I have never been a big proponent of spending money I don’t have on stuff that nobody wants just because it’s what everybody else is doing. Of course, everyone loves a gift card, but after a few years of exchanging gift cards with our adult relatives (explain the point of this, please) my husband and I decided that we would only buy gifts for the younger children and my in-laws (because if we didn’t do the latter…well, you know). Now we are free to celebrate the season without incurring massive amounts of debt. As a result, I tend to weather the month of December with much more holiday cheer and far less stress than would otherwise be the case.
Clearly, this practice is not very common. Waldfogel has found that Americans spend about $65 billion on holiday gifts every year, with the average person giving 23 gifts. And all that time and money is largely a waste, because – surprise! – most people don’t like what they get. Apparently, the typical value of a gift to its recipient is 20% lower than its cost, hence the “orgy of value destruction.” But if you’re one of the poor souls trapped in a vicious cycle of obligatory gifting, what do you do?
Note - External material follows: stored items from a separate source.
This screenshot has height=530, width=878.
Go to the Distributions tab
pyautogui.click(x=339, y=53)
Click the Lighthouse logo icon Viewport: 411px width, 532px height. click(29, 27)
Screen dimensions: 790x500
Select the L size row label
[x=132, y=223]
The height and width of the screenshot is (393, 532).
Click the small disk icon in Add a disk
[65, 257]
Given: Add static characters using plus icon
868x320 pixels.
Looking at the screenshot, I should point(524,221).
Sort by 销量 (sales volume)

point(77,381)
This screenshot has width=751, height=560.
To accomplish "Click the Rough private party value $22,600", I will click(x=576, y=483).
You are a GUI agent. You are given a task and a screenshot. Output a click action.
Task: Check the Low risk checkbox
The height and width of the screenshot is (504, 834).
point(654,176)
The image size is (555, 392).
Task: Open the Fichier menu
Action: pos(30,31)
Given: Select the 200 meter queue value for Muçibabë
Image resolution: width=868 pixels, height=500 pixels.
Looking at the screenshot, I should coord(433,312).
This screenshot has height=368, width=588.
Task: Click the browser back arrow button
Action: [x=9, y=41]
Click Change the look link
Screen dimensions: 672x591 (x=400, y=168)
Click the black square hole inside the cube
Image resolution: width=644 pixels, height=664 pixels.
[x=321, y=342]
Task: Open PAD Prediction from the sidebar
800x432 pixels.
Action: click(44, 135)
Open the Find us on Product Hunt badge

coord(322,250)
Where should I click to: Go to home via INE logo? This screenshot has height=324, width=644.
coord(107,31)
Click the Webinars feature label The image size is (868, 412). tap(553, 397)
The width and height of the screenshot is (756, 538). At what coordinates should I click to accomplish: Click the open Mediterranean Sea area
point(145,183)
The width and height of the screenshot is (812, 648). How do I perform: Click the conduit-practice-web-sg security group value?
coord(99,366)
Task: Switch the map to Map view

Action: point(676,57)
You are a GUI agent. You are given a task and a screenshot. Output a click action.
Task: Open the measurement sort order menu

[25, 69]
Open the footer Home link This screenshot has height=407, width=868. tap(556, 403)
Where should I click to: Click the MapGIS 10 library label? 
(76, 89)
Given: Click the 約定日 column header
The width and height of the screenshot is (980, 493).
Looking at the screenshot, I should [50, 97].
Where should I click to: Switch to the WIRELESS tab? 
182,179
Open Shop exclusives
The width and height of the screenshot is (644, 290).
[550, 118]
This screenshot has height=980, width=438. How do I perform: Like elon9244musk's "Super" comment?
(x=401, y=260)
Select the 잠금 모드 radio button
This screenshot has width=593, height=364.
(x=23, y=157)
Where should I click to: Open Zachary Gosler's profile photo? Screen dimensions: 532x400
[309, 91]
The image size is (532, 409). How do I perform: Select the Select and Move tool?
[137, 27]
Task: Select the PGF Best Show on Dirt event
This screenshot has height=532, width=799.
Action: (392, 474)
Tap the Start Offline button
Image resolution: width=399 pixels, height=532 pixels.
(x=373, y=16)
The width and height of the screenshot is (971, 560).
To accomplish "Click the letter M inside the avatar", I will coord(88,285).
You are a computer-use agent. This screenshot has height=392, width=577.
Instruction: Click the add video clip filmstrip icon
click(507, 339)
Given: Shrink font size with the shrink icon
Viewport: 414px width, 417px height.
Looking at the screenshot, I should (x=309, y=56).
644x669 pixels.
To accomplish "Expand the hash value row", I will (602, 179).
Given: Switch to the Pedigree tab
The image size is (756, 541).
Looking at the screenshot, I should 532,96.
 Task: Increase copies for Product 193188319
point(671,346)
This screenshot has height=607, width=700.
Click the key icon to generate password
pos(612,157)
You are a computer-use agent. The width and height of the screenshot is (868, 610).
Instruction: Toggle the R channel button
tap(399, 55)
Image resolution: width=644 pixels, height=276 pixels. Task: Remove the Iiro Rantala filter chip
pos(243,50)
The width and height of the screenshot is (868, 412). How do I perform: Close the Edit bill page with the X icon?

In this Bloomberg article, two tips were proffered based on the findings of behavioral economics. The first is to beware an “egocentric bias” – you may pine for pastured pork, but your vegan aunt probably won’t appreciate a cured pork gift basket from a local farm. The second is to manage your expectations. Chances are, the recipient of what you think is a fabulous, expensive gift will either, a) forget about it 2 seconds later, or b) be just as happy with something more personal and less costly. One way to avoid this whole predicament, Waldfogel suggests, is to make a donation to charity in the recipient’s name. My husband and I have repeatedly suggested this to my mother-in-law, but for some reason it hasn’t been well-received – I think she views it as too impersonal. So I’m going with #11 on Dave Barry’s Annual Gift Guide – an emergency underpants dispenser for $6.95. It’s economical, and it’s definitely personal. And if she values it at $5.56, I can live with that.